Friday, March 04, 2011

1937 Is Not 2011

Once upon a time, Howard Dean was vying to represent "the Democratic wing of the Democratic Party." Clearly, it is a difficult role to play, which few if any Washington politicians are playing. Bernie Sanders of Vermont does a good imitation but, unsurprisingly, he's not actually a Democrat.

Surely, though, it is not a role Dean is now playing. Not only did the former Vermont governor turn cheerleader for the industry-friendly Affordable Care Act, but his performance since then has sometimes been lacking. A case in point was his response to the question boldly (no sarcasm) posed yesterday by Lawrence O'Donnell (transcript here), a question that needed to be asked- and needs to be answered. The transaction:

O`DONNELL: Governor, there hasn`t -- as you know, there hasn`t always been a partisan divide on the matter of public employee unions. I want to read to you something that Franklin Delano Roosevelt wrote in 1937 about government unions.

He said, "All government employees should realize that the process of collective bargaining, as usually understood, cannot be transplanted into the public service." He went on to say, "Particularly, I want to emphasize my conviction that militant tactics have no place in the function of any organization of government employees." And he added, "Such action, looking toward the paralysis of government by those who have sworn to support it, is unthinkable and intolerable."

The unthinkable and intolerable, he meant, of course, strikes by government workers. I think that`s still the general political agreement, that striking by government workers is intolerable.

But we`ve come a long distance from Franklin Roosevelt`s wariness -- to put it mildly -- about government employee unions to where we are now.

What has changed? And what did Franklin Roosevelt not foresee in the maturation of the American workforce?

DEAN: I think -- first of all, Franklin Roosevelt was coming at -- came in at the -- towards the end of the real battles over the right to unionize. And, you know, most states, including New York, which was pretty liberal, which he was the governor of before he became president, do still forbid many public employees from striking.

I don`t think people are wanting the unions to be so militant. I think they`re just wanting them to be treated as human beings here.

Look, the unions in Wisconsin have given back health insurance percentage that they have paid now -- a higher percentage in health insurance. They`ve given back wage increases. They`ve made concessions in their pension. Why strip them of their dignity?

This can`t be about dignity. This can be about money because we don`t have much in this country and we need -- everybody needs to make a sacrifice. But when you start attacking the other side because of their humanity, because of who they are and because of what their social status is, that`s when you get in trouble and that`s when the Republicans overreach.

In his response, Dean first stated that Franklin Roosevelt entered office "towards the end of the real battles over the right to unionize," which had little to do with the question. He then noted that many states "still forbid many employees from striking" which, given that the question pertained instead to the right to unionize, had even less to do with the topic. He then talked about Wisconsin, after which O'Donnell, perhaps to spare Dean any further discomfort, changed the subject. Which his guest already had done.

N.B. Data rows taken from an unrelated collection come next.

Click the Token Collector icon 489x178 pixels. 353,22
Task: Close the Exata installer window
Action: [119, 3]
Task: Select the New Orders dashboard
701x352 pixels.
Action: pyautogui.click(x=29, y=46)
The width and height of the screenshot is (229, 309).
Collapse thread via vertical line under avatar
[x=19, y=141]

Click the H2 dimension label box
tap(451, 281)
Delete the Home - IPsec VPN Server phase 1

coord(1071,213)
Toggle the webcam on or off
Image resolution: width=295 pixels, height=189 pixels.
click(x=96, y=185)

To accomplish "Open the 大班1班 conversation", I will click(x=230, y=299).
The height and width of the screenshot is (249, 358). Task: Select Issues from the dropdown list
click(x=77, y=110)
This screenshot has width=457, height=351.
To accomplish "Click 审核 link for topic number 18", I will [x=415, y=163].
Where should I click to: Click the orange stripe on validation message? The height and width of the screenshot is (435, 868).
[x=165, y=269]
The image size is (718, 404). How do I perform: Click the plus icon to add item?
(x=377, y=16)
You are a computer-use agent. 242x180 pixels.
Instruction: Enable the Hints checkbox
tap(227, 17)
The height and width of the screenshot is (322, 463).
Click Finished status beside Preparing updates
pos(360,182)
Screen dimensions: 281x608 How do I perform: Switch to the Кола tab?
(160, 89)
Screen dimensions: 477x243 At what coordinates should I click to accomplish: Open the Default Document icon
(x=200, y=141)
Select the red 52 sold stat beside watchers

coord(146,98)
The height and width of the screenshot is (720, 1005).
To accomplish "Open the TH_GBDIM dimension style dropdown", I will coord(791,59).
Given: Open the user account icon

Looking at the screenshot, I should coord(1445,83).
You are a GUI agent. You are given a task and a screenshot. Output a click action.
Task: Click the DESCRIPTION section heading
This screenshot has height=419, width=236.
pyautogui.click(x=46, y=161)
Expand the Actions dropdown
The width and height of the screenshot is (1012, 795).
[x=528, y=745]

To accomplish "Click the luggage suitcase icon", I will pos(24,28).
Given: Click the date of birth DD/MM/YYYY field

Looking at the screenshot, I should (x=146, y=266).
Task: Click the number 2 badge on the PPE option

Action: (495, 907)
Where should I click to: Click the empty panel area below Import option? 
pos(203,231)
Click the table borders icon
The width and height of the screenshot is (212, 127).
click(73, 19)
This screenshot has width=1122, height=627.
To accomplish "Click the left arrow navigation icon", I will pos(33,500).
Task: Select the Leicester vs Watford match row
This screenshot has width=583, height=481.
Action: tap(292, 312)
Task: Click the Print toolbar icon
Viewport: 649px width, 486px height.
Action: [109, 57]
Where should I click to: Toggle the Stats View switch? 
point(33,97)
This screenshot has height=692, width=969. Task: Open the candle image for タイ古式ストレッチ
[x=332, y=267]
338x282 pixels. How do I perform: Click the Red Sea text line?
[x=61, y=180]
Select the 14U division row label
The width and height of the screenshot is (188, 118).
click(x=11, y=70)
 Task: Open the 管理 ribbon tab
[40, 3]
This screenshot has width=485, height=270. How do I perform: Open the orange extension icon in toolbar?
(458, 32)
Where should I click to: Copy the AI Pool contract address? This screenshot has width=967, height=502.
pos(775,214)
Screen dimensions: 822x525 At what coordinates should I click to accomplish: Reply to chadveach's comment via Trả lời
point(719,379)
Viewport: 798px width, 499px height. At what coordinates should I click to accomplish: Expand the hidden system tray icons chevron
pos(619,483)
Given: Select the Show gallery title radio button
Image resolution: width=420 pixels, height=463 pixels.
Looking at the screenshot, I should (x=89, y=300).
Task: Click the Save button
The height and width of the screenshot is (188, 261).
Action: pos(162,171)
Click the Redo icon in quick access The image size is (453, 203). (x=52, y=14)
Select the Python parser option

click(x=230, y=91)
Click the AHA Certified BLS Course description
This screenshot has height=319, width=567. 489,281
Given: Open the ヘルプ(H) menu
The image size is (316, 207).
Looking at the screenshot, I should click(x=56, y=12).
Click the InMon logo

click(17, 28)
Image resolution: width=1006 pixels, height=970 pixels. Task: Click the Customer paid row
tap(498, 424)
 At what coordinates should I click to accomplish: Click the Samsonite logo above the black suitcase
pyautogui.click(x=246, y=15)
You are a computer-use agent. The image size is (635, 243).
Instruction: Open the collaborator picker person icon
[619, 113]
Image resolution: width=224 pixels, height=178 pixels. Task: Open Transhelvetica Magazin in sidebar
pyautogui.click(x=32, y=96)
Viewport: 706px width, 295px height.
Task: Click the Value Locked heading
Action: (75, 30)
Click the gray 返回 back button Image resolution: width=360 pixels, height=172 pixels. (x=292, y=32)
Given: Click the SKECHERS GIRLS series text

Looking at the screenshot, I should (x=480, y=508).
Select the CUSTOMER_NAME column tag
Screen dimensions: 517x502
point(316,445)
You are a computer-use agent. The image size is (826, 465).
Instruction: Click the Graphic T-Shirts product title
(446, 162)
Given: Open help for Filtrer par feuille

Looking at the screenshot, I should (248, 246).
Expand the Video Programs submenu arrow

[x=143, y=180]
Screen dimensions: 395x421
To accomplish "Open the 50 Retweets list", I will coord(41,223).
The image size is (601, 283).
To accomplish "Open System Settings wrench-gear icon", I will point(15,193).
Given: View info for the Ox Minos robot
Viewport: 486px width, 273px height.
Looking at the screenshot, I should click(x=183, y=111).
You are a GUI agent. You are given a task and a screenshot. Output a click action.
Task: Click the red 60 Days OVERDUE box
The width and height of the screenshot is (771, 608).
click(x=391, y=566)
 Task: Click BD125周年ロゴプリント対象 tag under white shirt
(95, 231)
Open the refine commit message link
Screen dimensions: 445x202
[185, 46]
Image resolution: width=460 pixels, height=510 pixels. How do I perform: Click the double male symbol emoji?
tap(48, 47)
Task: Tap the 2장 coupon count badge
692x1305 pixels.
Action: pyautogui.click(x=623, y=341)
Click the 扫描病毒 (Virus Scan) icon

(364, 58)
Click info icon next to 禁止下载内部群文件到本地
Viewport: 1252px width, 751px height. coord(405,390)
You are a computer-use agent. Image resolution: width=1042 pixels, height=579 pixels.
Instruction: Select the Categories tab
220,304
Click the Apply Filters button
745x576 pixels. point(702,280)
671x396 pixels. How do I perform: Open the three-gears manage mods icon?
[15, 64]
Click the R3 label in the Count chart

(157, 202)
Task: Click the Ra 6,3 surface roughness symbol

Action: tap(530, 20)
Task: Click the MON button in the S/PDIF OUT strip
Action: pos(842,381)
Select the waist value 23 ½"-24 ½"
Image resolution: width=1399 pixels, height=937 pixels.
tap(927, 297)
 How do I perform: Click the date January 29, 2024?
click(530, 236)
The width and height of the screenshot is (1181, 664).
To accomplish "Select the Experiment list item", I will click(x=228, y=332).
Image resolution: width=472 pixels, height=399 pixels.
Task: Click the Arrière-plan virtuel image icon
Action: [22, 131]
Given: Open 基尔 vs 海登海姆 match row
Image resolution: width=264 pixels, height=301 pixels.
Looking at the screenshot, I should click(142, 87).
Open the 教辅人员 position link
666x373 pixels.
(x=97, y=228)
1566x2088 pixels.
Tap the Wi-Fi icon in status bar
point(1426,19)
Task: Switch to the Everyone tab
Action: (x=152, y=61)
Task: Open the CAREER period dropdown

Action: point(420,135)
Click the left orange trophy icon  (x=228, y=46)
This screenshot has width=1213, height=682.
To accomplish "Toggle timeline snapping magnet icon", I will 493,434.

The governor could have provided a real service if he had come prepared. He might have mentioned that Franklin Roosevelt made the remark in 1937, when the top marginal tax rate (as the table below, from the Urban Institute indicates) was 79%. In 2011, it is 35%.

Governor Dean, alternatively, might have pointed out that President Roosevelt had no way of knowing that the growth of unions, in both the private and the public sectors, would mirror the growth of the middle class and that their decline would signal the increasing concentration of wealth in the wealthiest 1% of the American population. The graph (pardon the size) below, from,

covers the period from 1973 to the current recessionary period. It details the precipitous decline of union membership in the workforce (blue line), the steady decline of the middle class's share in the economic pie (green line), and the explosive growth of income in the wealthiest 1% of U. S. households (red line).

Nor would Franklin Roosevelt probably imagined that it would be reported three-quarters of a century later,

Rather than pouring their money into building plants or hiring workers, nonfinancial companies in the U.S. were sitting on $1.93 trillion in cash and other liquid assets at the end of September, up from $1.8 trillion at the end of June, the Federal Reserve said Thursday. Cash accounted for 7.4% of the companies' total assets—the largest share since 1959.

The cash buildup shows the deep caution many companies feel about investing in expansion while the economic recovery remains painfully slow and high unemployment and battered household finances continue to limit consumers' ability to spend.

While the productivity of the American worker and profits are up, taxes on the heads of the companies have declined, jobs have declined, and benefits and wages have declined. As the graph (from the Commerce Department Bureau of Economic Analysis by way of The Washington Independent) demonstrates, the number of jobs is 5.9% lower, and profits 5.7% higher, than the fourth quarter of 2007.

This is all happening concurrent with the decline of the labor movement and is not something President Roosevelt would have wanted, or expected.